[Records from a collection]
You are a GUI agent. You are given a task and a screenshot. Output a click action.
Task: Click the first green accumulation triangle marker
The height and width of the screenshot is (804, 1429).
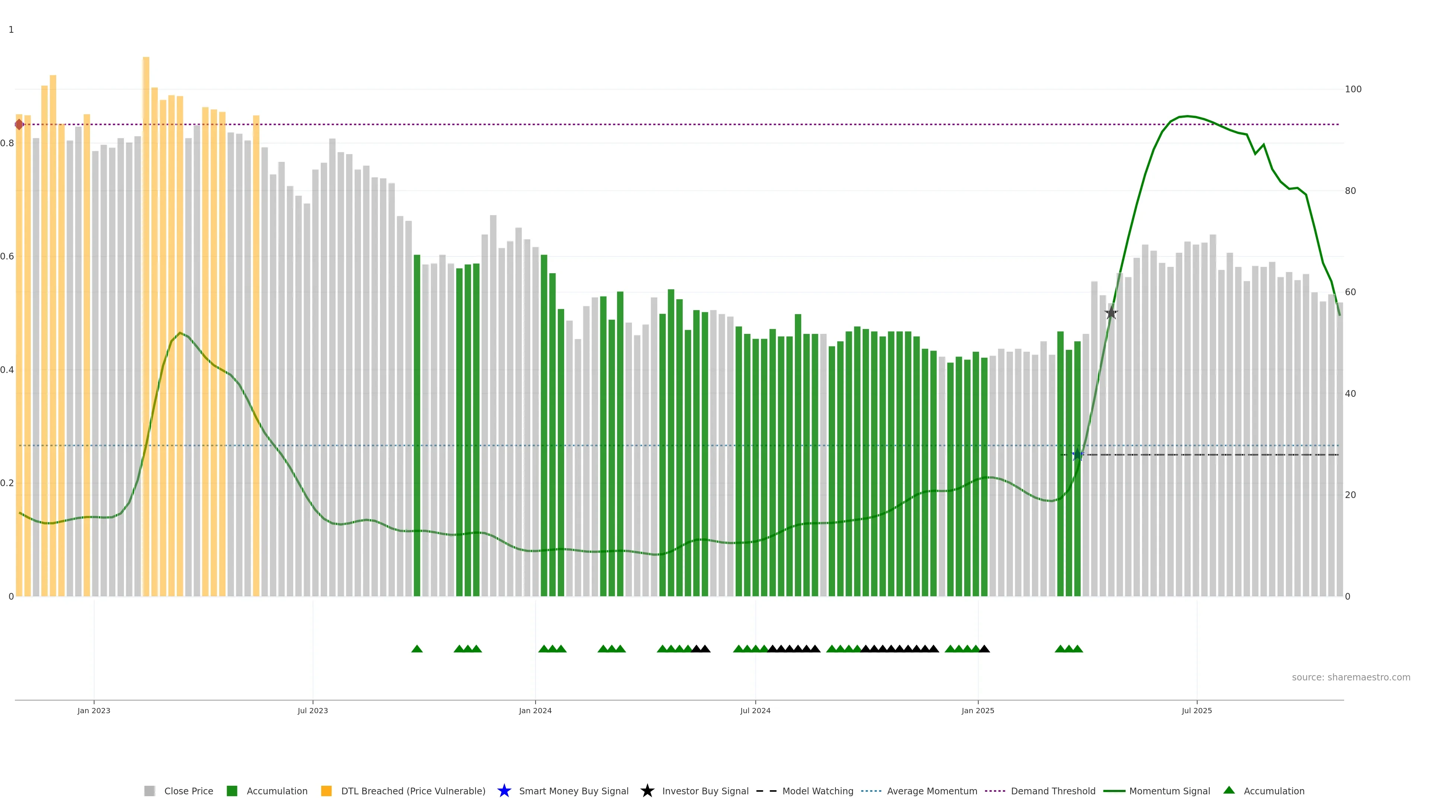pyautogui.click(x=417, y=649)
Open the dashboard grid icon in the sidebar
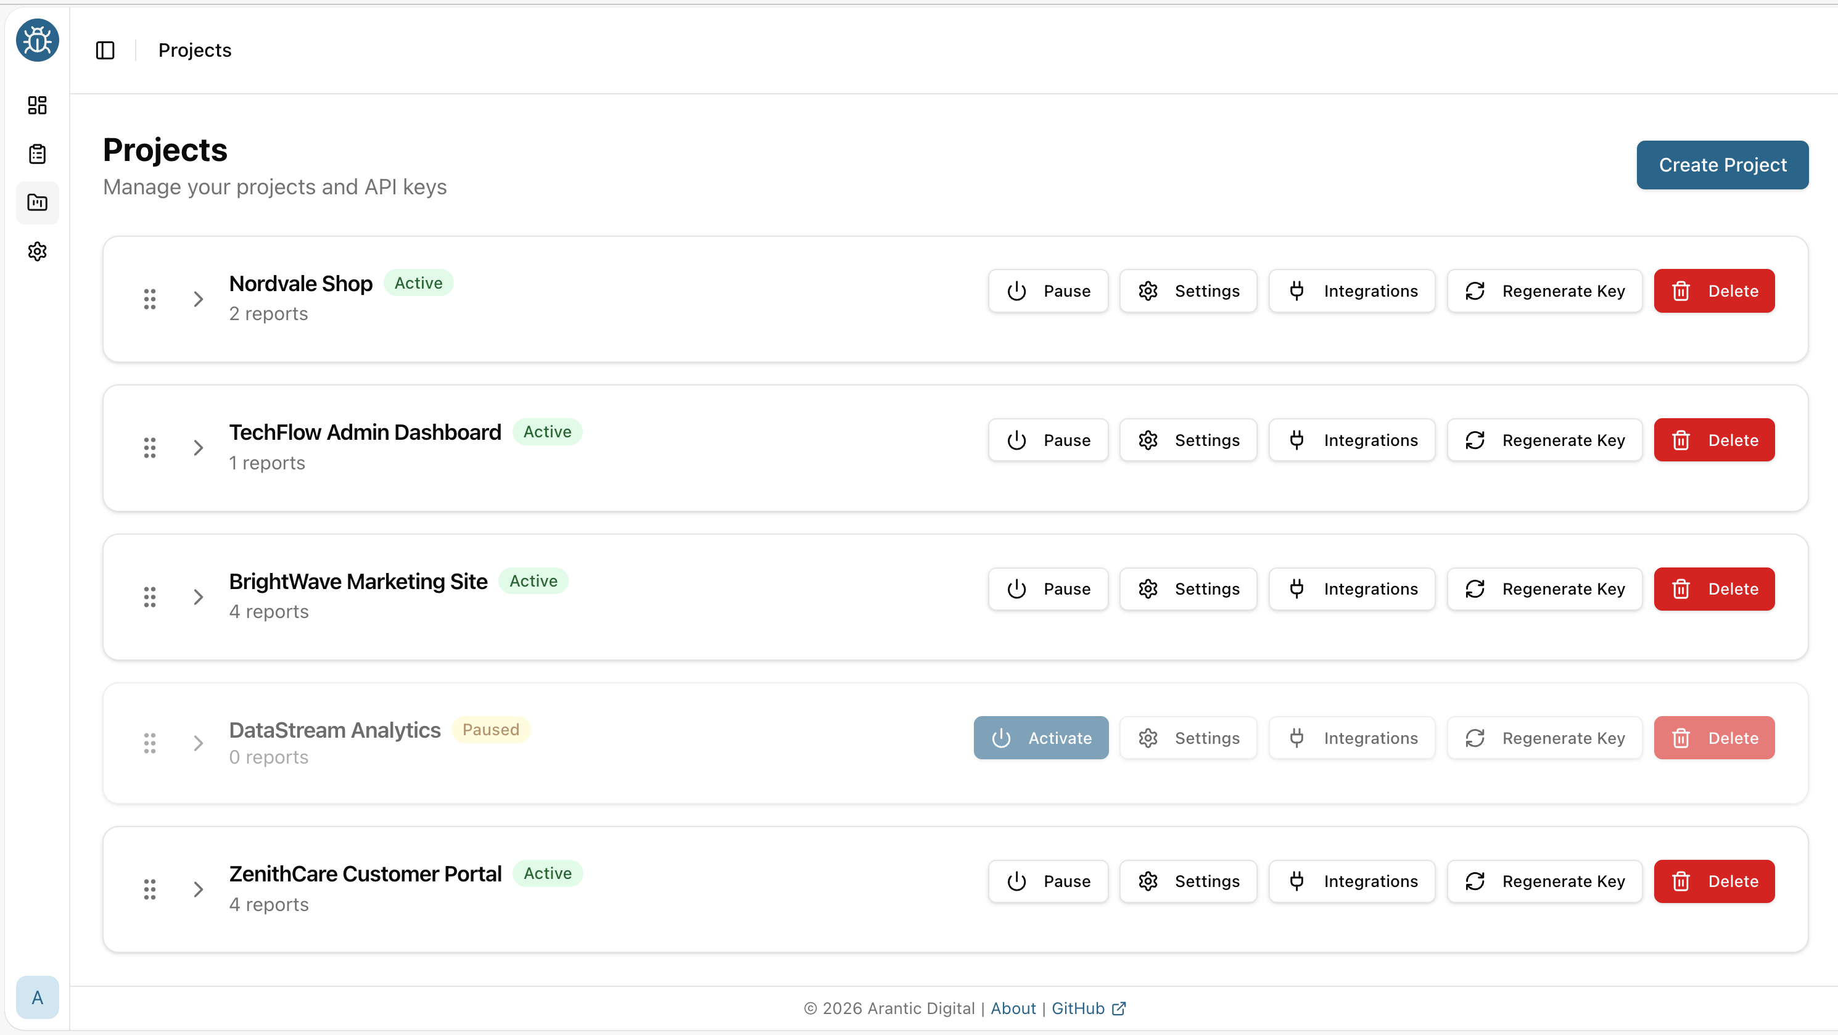This screenshot has height=1035, width=1838. click(x=37, y=105)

* Work instruction *
Your copy of the records above should be exact and contain no pictures.

* Task solution *
You are a GUI agent. You are given a task and a screenshot. Output a click action.
Task: Click the first green accumulation triangle marker
The height and width of the screenshot is (804, 1429).
pyautogui.click(x=417, y=649)
Open the dashboard grid icon in the sidebar
This screenshot has height=1035, width=1838. click(x=37, y=105)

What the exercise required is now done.